● AVAILABLE DATA:
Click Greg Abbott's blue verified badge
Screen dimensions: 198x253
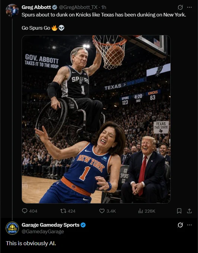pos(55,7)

==

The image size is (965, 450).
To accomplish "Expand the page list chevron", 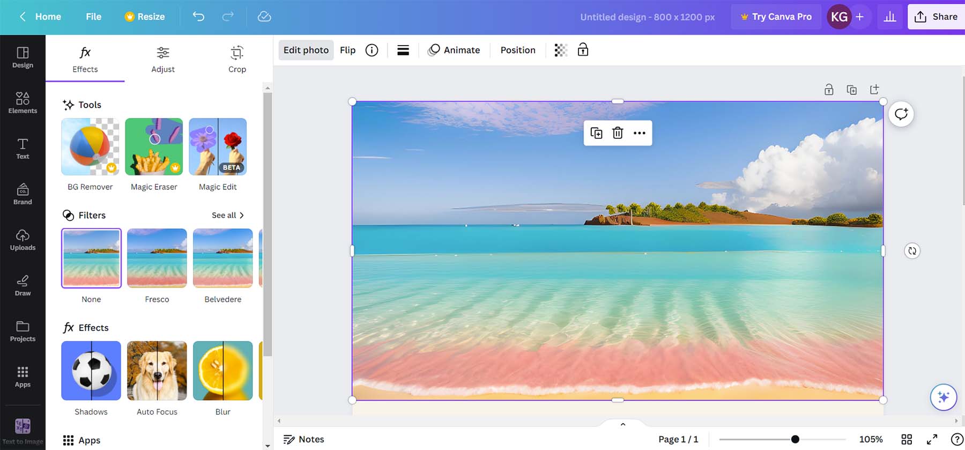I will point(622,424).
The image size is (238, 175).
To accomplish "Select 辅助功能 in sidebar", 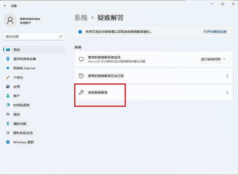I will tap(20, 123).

* * *

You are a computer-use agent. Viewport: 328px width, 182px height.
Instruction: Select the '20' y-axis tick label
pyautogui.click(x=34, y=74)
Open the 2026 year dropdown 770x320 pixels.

● EXERCISE OBJECTIVE:
Working from the material above, restate word for word the lines between the line with "Instruction: Select the" and the line with "Open the 2026 year dropdown 770x320 pixels.", both included, and only those.

● ANSWER TO THIS PROBLEM:
Instruction: Select the '20' y-axis tick label
pyautogui.click(x=34, y=74)
Open the 2026 year dropdown 770x320 pixels.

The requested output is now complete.